Then tonight we marked time with others at Ravinia (an outdoor concert and picnic area), sharing a night with some old friends who we met about ten years ago as couples in seminary. We sat under the same trees, with our wine and our stories, like we did back when she and I were both starting seminary – and it struck me that all of us are both the same and also different then the people we were when we first met. We are all still learning, still celebrating, still bad at certain things, still awesome at others, of course :). We are doing different things for our jobs – and yet, not really that different, when I think about it. We are all back at the same church, laughing at the same things, sitting around the same circle tables in the faded concrete basement fellowship hall. Their children are taller and older and of course wiser, and Eva is now in the world – so kids mark time in a significant way, to be sure. But maybe part of adult life is that time is trickier to hold on to, harder to keep between your fingers or numbered in file folders. Time feels like it is more in the ebb and flow, in seasons and the general feel of things, the energy or the struggle to do or to understand or to change or to get through the day. Marking time feels different, both more and less important at the same time. Maybe because time seems both more and less tangible at the same time lately.

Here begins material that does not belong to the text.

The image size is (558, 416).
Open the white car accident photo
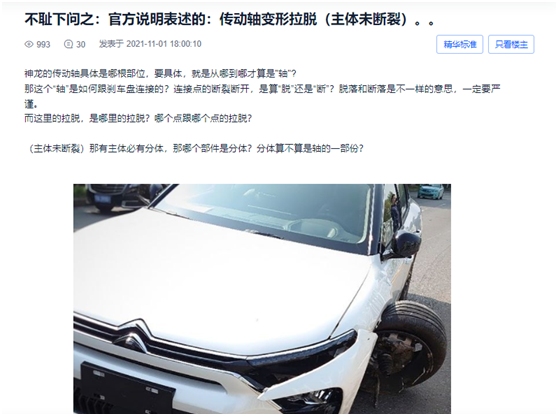pos(262,299)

I am so grateful for each of these anniversaries; for how life changes and for the ways that it doesn’t, for the feel of time when it is heavy and slowly drips through the glass, and for when it blows and knocks me over in its pursuit for “the next” and the further ahead. Mostly I am grateful for the people I get to share my time with, and the people that help me become, for those that I can look into and see my time, my seasons, and my future with. For the nights under the stars, the baggies full of children’s snacks and bottles of Italian chianti, the perfectly sweet perfume from my husband and the emails from friends, the movie nights downtown and the laughter that returns – the potential, the possibilities, the past with its photos and stories, and the present with its heavy, elusive wonder. What a beautiful time to be, to mark time, to notice it going by, to catch it, to live it….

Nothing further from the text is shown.